GitHub’s MySQL infrastructure consists of over 1200 hosts, a blend of Azure Virtual Machines and bare metal hosts, managing more than 300 TB of data, and handling 5.5 million queries per second across 50+ database clusters. The setup ensured high availability with a primary-plus-replicas cluster configuration. GitHub's data partitioning approach involves horizontal and vertical sharding, catering to specific product-domain areas and larger-domain areas outgrowing the single-primary cluster.
Preparation for this major upgrade started in July 2022. Recognizing the criticality of their MySQL infrastructure, the database team had certain requirements for service level objectives (SLOs) and agreements (SLAs). Due to the diverse workload and the size of the operation, the upgrade phase involved infrastructure readiness, ensuring application compatibility and maintaining transparent communication within the team.
The upgrade began with a rolling replica upgrade, monitoring each stage carefully before moving to the next. The team then updated the replication topology, setting up an 8.0 primary candidate under the current 5.7 primary. Promoting a MySQL 8.0 host to primary was executed without direct upgrades on primary hosts. Ancillary servers were subsequently upgraded for consistency, followed by a thorough cleanup phase.
Source: Upgrading GitHub.com to MySQL 8.0
An important aspect of GitHub's upgrade strategy was the ability to roll back to MySQL 5.7 if necessary. To manage this, GitHub tackled compatibility issues, such as character set differences and role management features, ensuring a seamless transition between versions. During the upgrade journey, the team faced challenges with Vitess upgrades. The team encountered replication delays and bugs, necessitating the deployment of specific MySQL versions and careful workload management. They also faced the real-world problem of queries passing in Continuous Integration (CI) environments but failing in production.

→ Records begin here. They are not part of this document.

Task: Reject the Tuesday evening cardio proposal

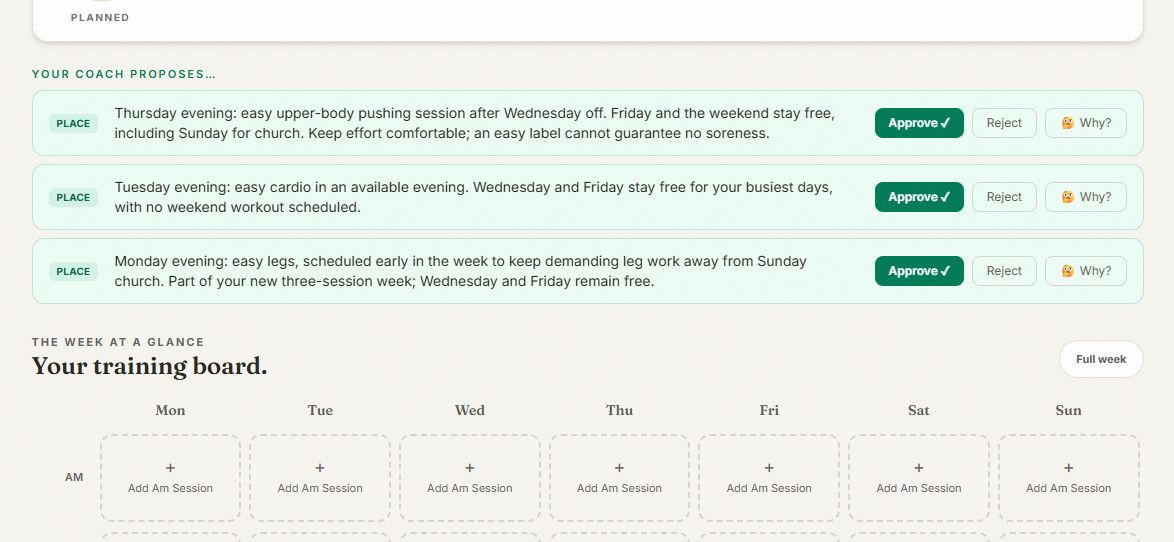Action: click(1004, 198)
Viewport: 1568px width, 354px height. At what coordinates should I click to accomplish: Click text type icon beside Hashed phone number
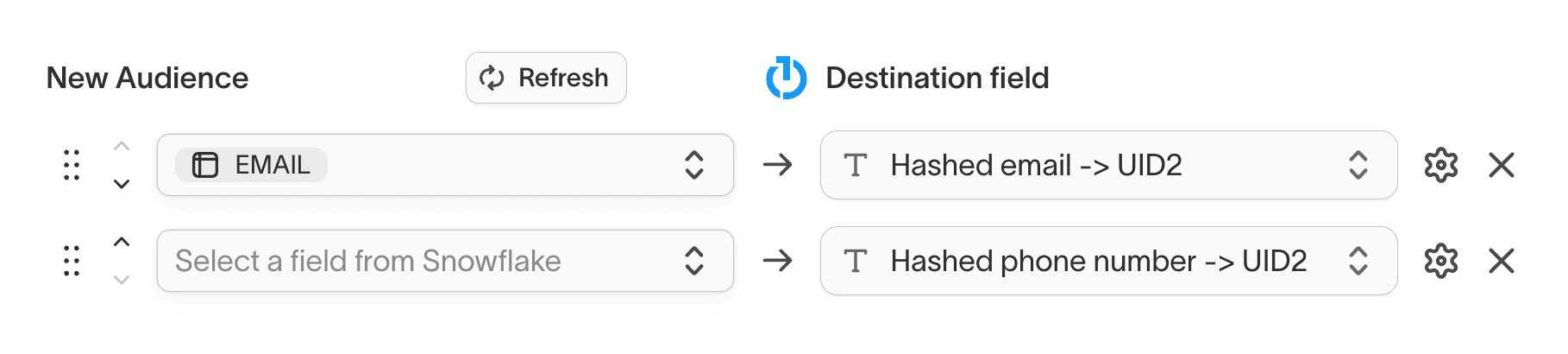pyautogui.click(x=856, y=261)
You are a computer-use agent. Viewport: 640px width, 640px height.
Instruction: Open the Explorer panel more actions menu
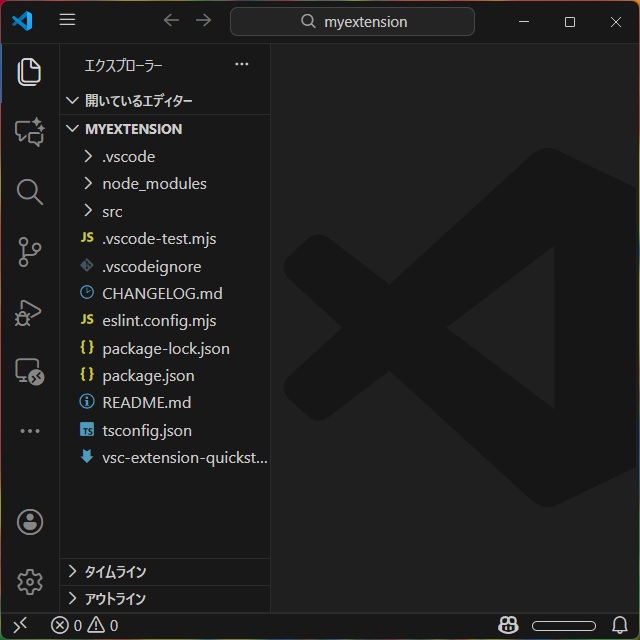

The upgrade process went on for over a year, involving multiple teams and highlighting the importance of an effective observability platform, robust testing plans, and reliable rollback capabilities. The team learned the value of consistency in client-side configurations, which was vital in successful rollbacks. This experience underscored the benefits of having well-understood and standardized connection configurations.
We came across an interesting discussion on Lobster, where we saw users discussing MySQL scalability and how large organizations make MySQL work at scale.
One of the key takeaways from this upgrade was the pivotal role of previous efforts in data partitioning. This strategy allowed for more targeted upgrades and minimized the risks associated with unknown variables during the process. The expansion of MySQL fleet from five clusters to the current 50, also highlighted the need for enhanced observability, advanced tooling, and efficient processes for managing a larger fleet.